◆ What the task requires:
Please revise the data below so that every "Viewport" becomes "Display", and keep everything else the same. Omit the pictures from your answer.

◆ Entries provided:
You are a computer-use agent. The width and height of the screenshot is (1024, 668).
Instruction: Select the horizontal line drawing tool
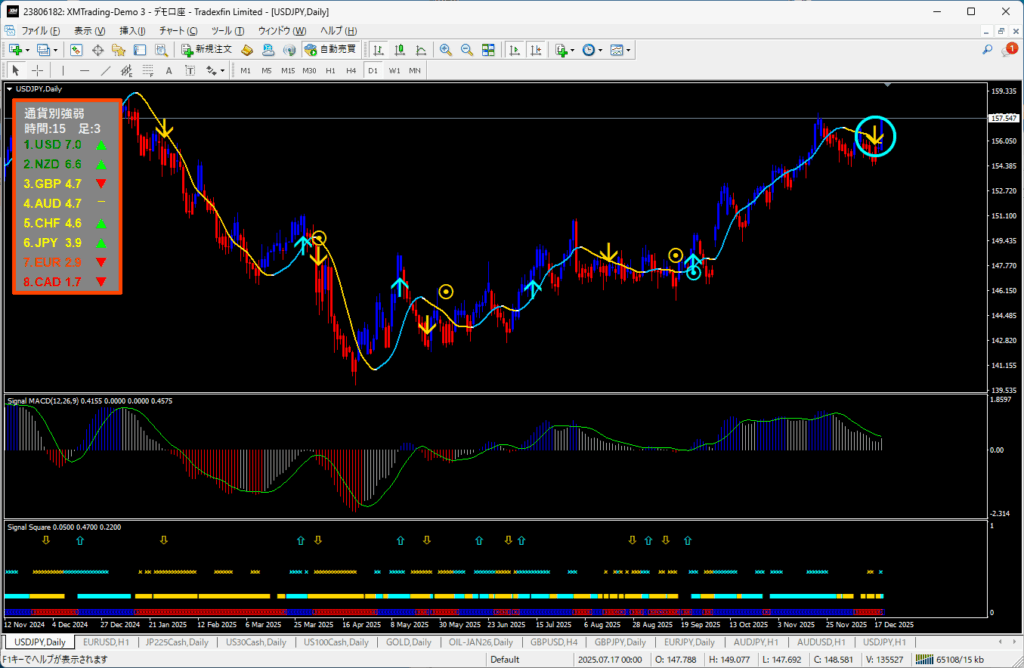(84, 70)
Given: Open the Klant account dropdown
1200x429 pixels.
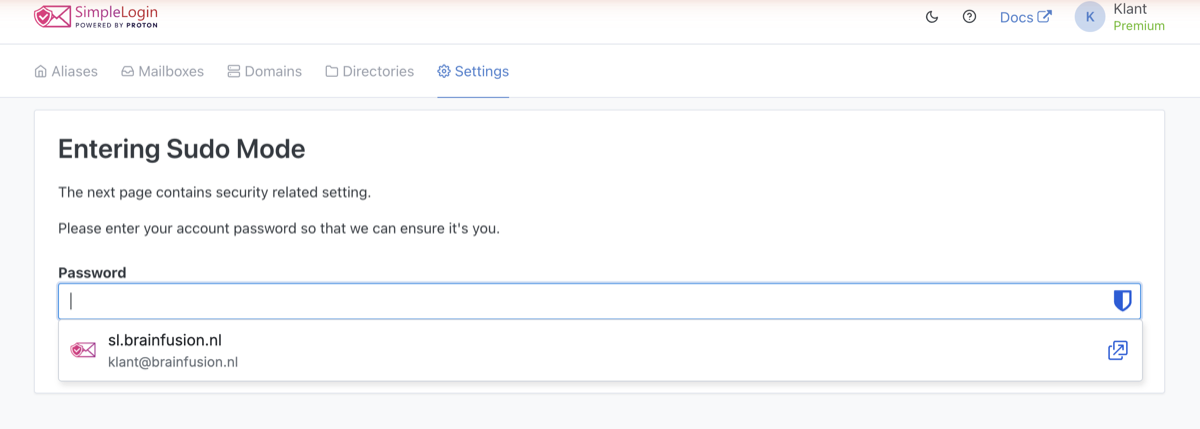Looking at the screenshot, I should 1120,17.
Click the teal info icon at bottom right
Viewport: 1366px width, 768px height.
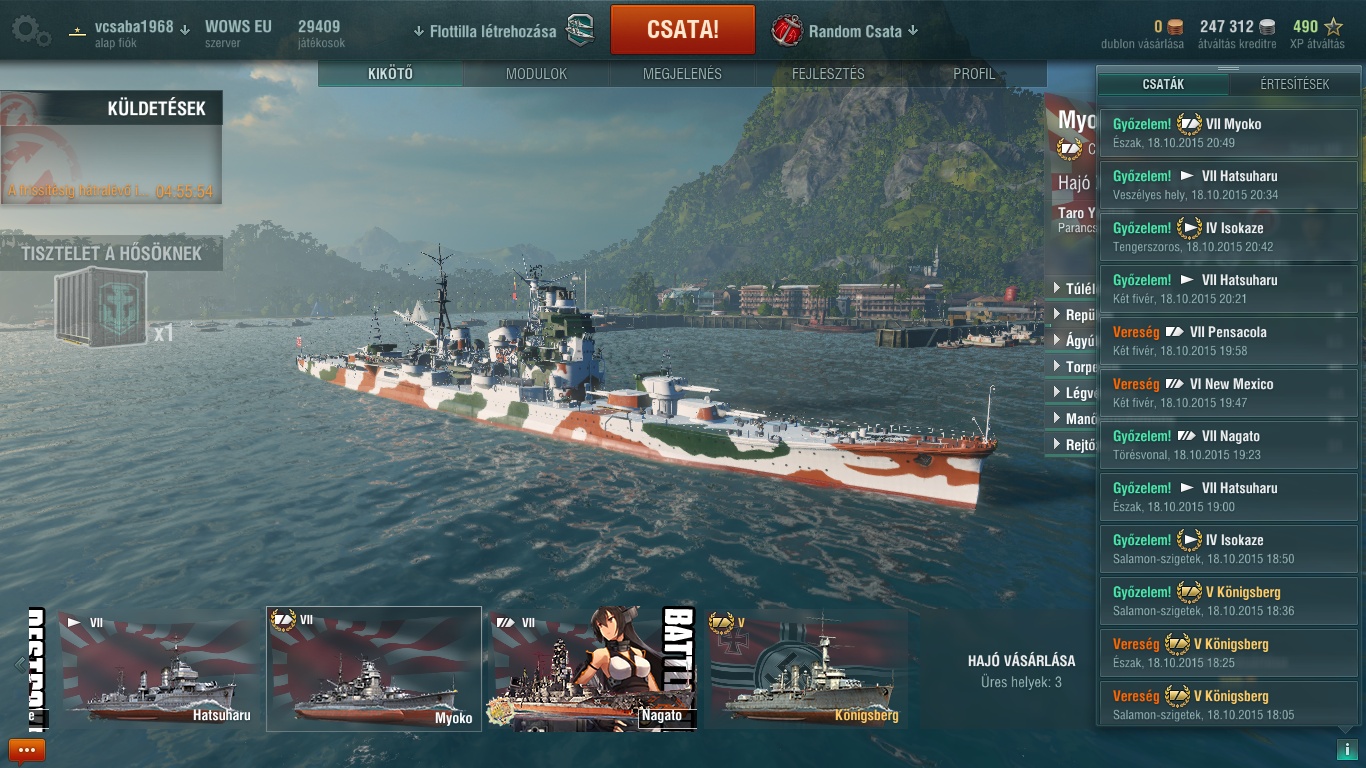[1344, 749]
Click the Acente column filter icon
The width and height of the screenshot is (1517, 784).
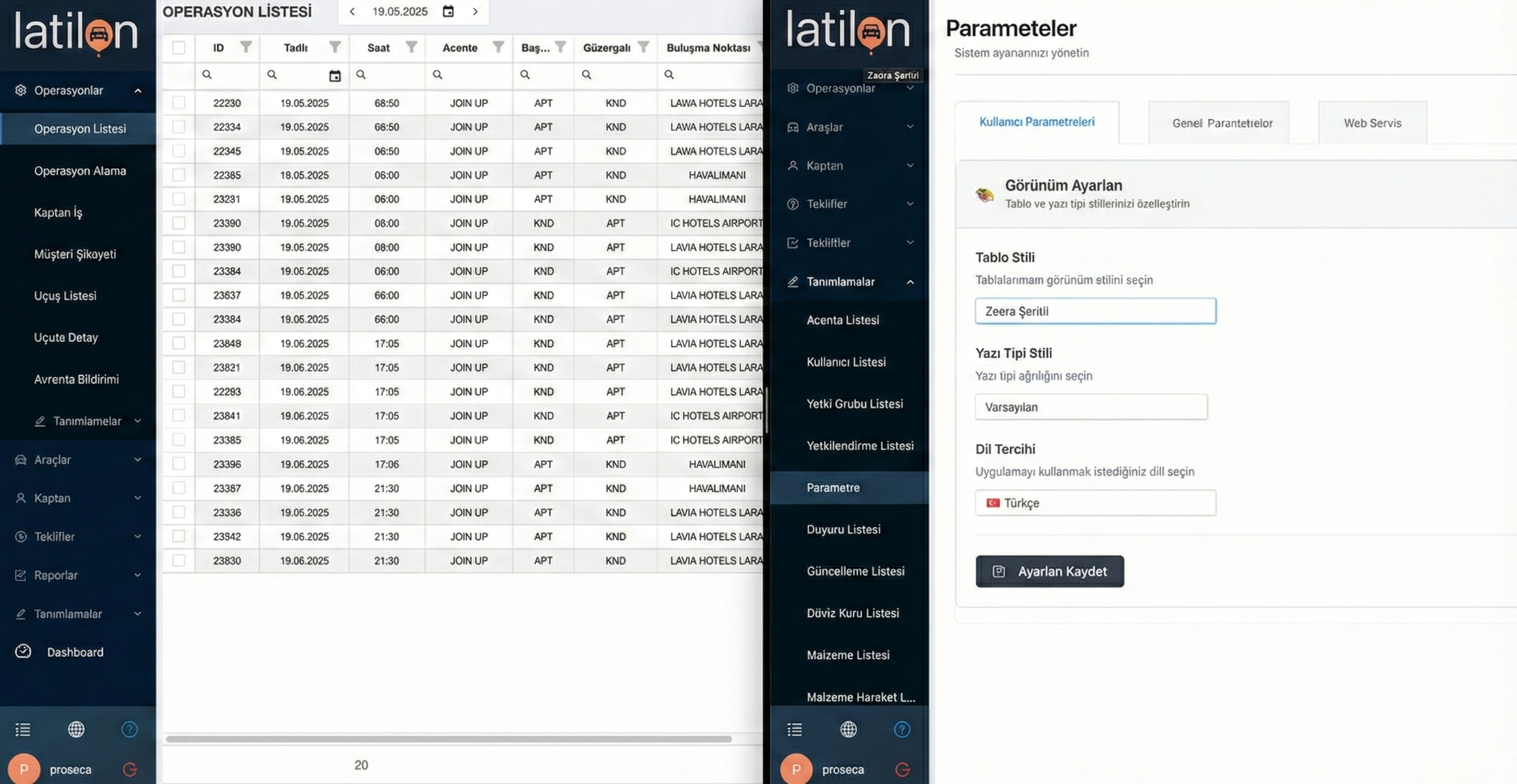[x=498, y=47]
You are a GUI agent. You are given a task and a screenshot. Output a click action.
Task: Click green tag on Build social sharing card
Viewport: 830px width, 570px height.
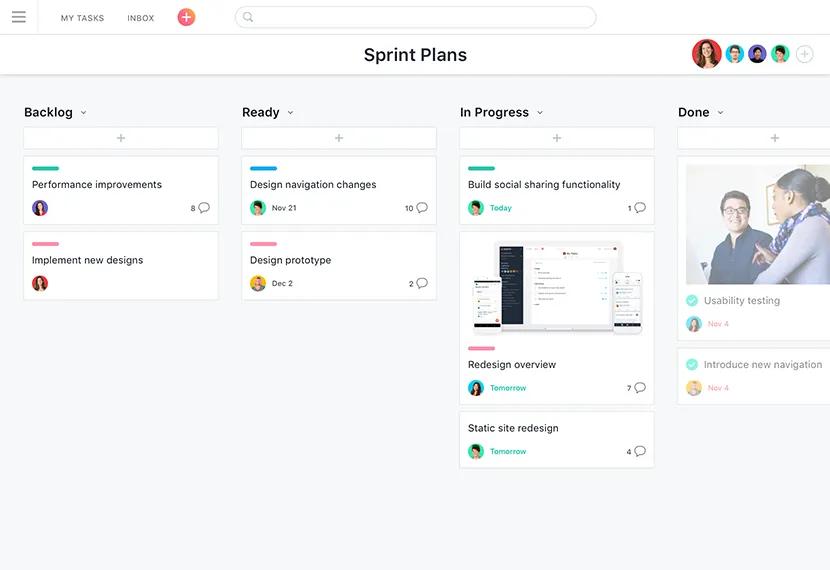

◆ Response for this exercise:
You are a computer-use agent. The width and height of the screenshot is (1024, 668).
Instruction: Select the horizontal line drawing tool
(84, 70)
Given: Open the Klant account dropdown
1200x429 pixels.
Looking at the screenshot, I should 1120,17.
Click the teal info icon at bottom right
Display: 1366px width, 768px height.
[1344, 749]
Click the Acente column filter icon
The width and height of the screenshot is (1517, 784).
[x=498, y=47]
You are a GUI agent. You are given a task and a screenshot. Output a click action.
Task: Click green tag on Build social sharing card
Display: 830px width, 570px height.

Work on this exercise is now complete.